For all of its flaws (and there are many), God has and still is transforming the world through His church. How so?

In his book Dominion, Tom Holland makes an argument that everyone in the West is fundamentally shaped by Christian values, whether we recognize it or not. Many secularists argue that they do not need Christianity to feel compassion for the suffering, poor, and weak or to have a concern for love, mercy, and justice. But Holland rightly points out that those things are not universal human instincts; they are Christian instincts.

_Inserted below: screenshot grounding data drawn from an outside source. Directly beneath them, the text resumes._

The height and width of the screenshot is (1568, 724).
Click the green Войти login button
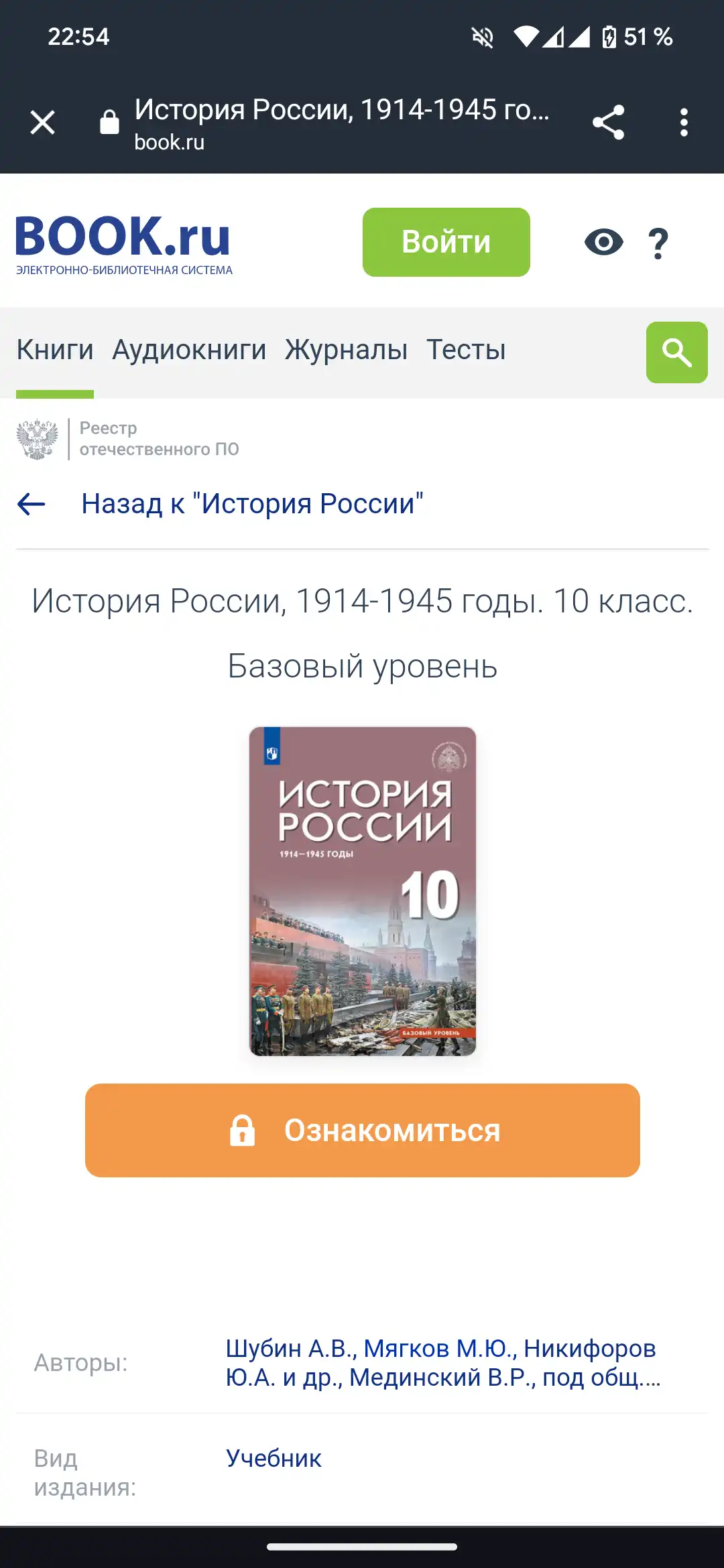point(446,242)
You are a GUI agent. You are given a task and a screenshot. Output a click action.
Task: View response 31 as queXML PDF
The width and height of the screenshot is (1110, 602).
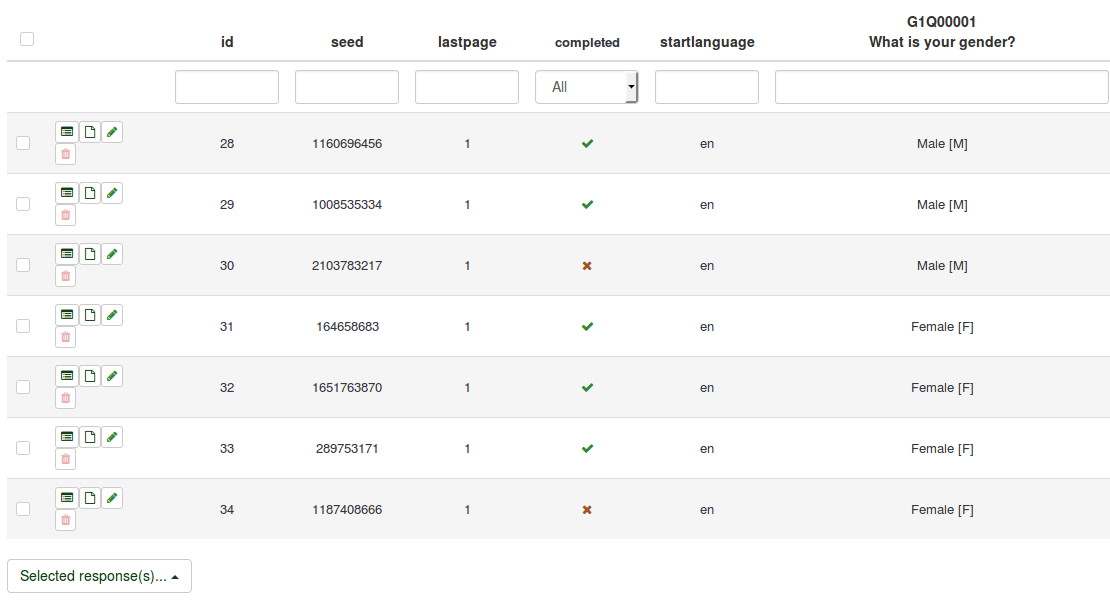pos(90,315)
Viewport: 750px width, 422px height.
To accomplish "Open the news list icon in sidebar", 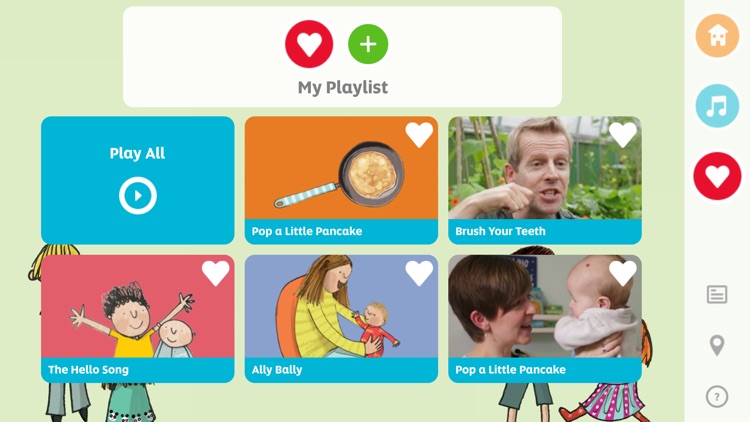I will (x=717, y=294).
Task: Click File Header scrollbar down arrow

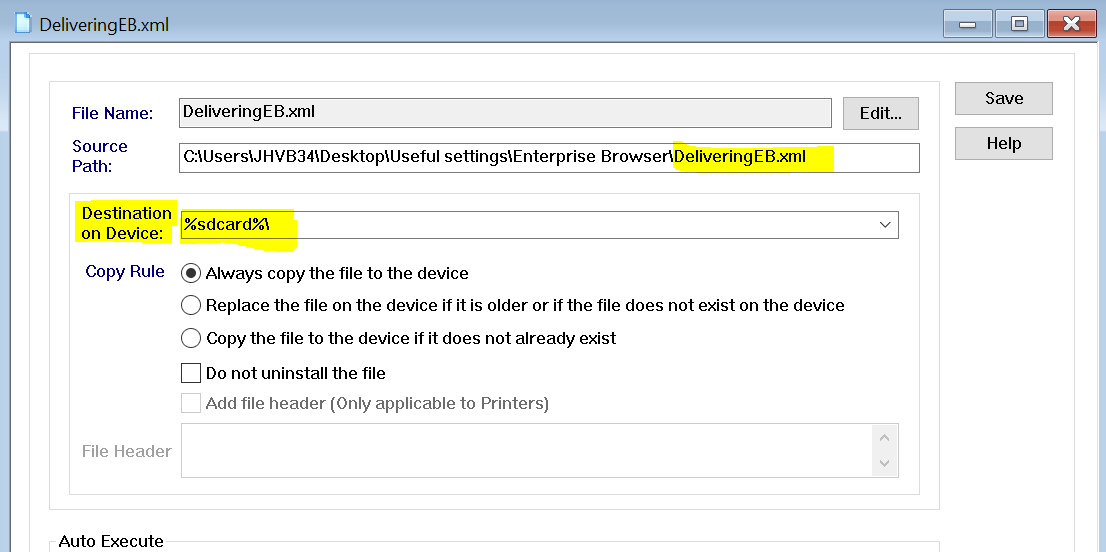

In the ancient world, even in our ancestors the Greeks and Romans, there certainly is a concern for justice and virtue, but the idea of elevating the weak, of showing mercy to the afflicted, or of caring for the outcast… In many cases, suffering was seen as something deserved, likely a punishment from the gods. And if the gods had afflicted someone, why risk involving yourself?

Then came Jesus.

Even where Christianity is rejected, its moral fingerprints remain. Secularists still live in the shadow of cross, even when they reject the One crucified. The world has been fundamentally shaped for the better by the kingdom of God.

Of course, that does not mean that the church has been without fault. Far from it. Both we and our ancestors are often guilty of bringing dishonor to Christ’s name.

Thankfully, the building of the church is not on our shoulders. Jesus is building His church.

His kingdom has come and is still coming.

Our Blessed Hope

Micah 4 is presently in motion. But the world is not yet what it will be.

Paul says that creation itself groans for the day when all things are made new, when the ground will be delivered from Adam’s curse.

And we groan as well. For now, there is still pain. Still sickness. Still death. Still sin, the root of it all.

There is sin in the world and sin in our hearts.

We should, therefore, expect suffering. The apostles taught that “through many tribulations we must enter the kingdom of God.” And Peter tells not to be surprised by affliction as those something strange were happening to you. We should expect sorrow in this life.

In a very real sense, we are still in exile. We are still in Babylon.

But it will not always be so.

Christ came to redeem His people. He has already dealt with sin at the cross, once for all. And He will come again, no longer as the suffering servant but as the triumphant King. On that day, the heavens will melt as they burn, and Christ will judge the living and the dead.

But if we are in Him, we do not need to fear that judgment. It is true that God must judge all sin. To be truly just and good, He cannot simply pretend as though our sin never happened. But by His lovingkindness, Christ has taken the judgment for is people.

Thus, every sin ever committed will meet judgment. We can either bear it ourselves or look to Christ and be saved. That is why Paul calls Christ’s return our blessed hope. For those who are in Christ, the judgment of God has already fallen upon our sin, so we have nothing fear on the great Judgment Day. Every sin we have committed, are committing, or will ever commit was laid upon Christ.

And in exchange, He gives us His perfect righteousness.

Do you believe that?

Christ has rescued us. And He will rescue us again.

He has defeated our great enemy: sin. And soon, He will come again to destroy the final enemy: death.

On that day, the promises of Micah 4 will be fulfilled entirely. He will assemble the lame, gather the outcast, and restore the afflicted. All nations will worship Yahweh. God Himself will be with His people in the New Jerusalem. We will each sit under our own vine and fig tree, and no one will make us afraid anymore, for our King “will wipe away every tear from their eyes, and death shall be no more, neither shall there be mourning, nor crying, nor pain anymore, for the former things have passed away” (Revelation 21:4).